S’agissant des consorts [E], ces derniers ne démontrent pas au travers des pièces versées aux débats que Madame [G] [N] épouse [K] aurait abusé de leur confiance. Ils établissent en revanche que la présente procédure a eu un impact extrêmement négatif sur leur santé (pièce 9 des appelants). Il leur sera dans ces conditions alloué à chacun la somme de 1 500 euros en réparation de leur préjudice moral.
Sur les dépens et les frais irrépétibles non compris dans les dépens
Eu égard à l’issue de la présente procédure, le jugement sera infirmé.

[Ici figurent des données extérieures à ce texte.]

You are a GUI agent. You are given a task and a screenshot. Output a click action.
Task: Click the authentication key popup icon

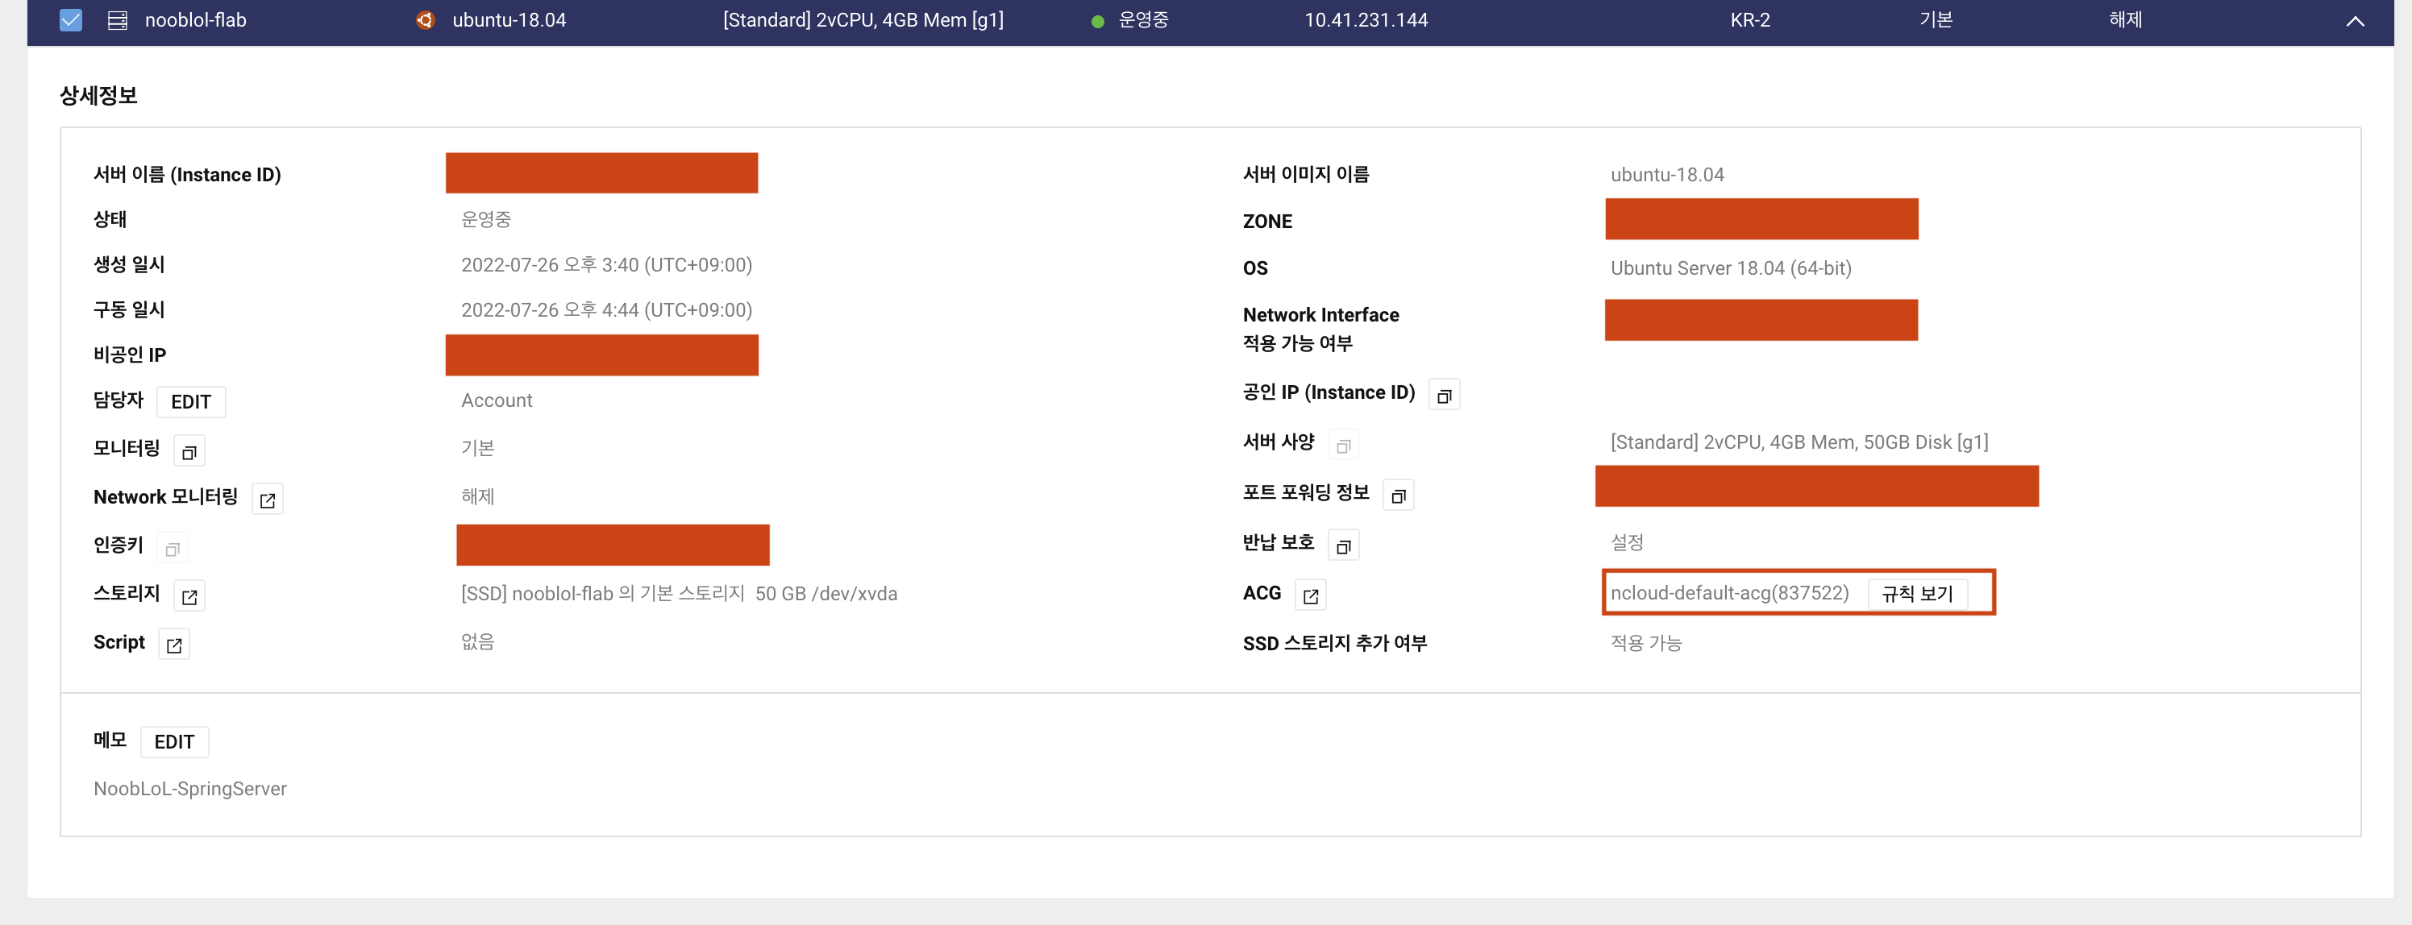click(172, 549)
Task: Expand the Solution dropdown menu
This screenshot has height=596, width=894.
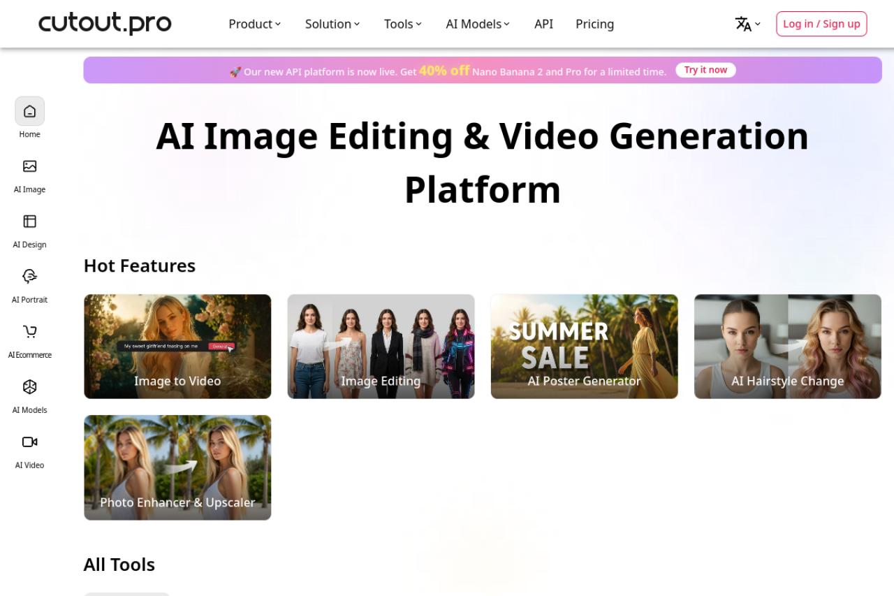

Madame [G] [N] épouse [K], qui succombe, sera condamnée aux entiers dépens de première instance et d’appel et à verser en application des dispositions de l’article 700 du code de procédure civile à la SCI Baca la somme de 4 000 euros et à Monsieur [T] [R] la somme de 3 000 euros.
PAR CES MOTIFS
La cour, par arrêt réputé contradictoire,
Infirme le jugement rendu le 21 décembre 2020 par le tribunal judiciaire de Béziers sauf concernant les questions de prescription, et sauf à préciser que l’action de Madame [G] [N] épouse [K] tendant à la remise en état du niveau altimétrique du lot n°2 est imprescriptible ;
Statuant des chefs infirmés et y ajoutant,
Déboute Madame [G] [N] épouse [K] de l’ensemble de ses demandes ;
Ordonne la déconsignation des sommes séquestrées entre les mains de Maître [O] [I] en vertu de la clause de séquestre mentionnée dans l’acte de vente SCI Baca/[R] en date du 12 juin 2015 ;
Condamne Madame [G] [N] épouse [K] à payer à Monsieur [B] [M] la somme de 1 500 euros en réparation de son préjudice moral ;
Condamne Madame [G] [N] épouse [K] à payer à Madame [F] [C] la somme de 1 500 euros en réparation de son préjudice moral ;
Condamne Madame [G] [N] épouse [K] à Ia SCI Baca la somme de 4 000 euros en application des dispositions de l’article 700 du code de procédure civile ;
Condamne Madame [G] [N] épouse [K] à Monsieur [T] [R] la somme de 3 000 euros en application des dispositions de l’article 700 du code de procédure civile ;
Condamne Madame [G] [N] épouse [K] aux dépens de première instance et d’appel.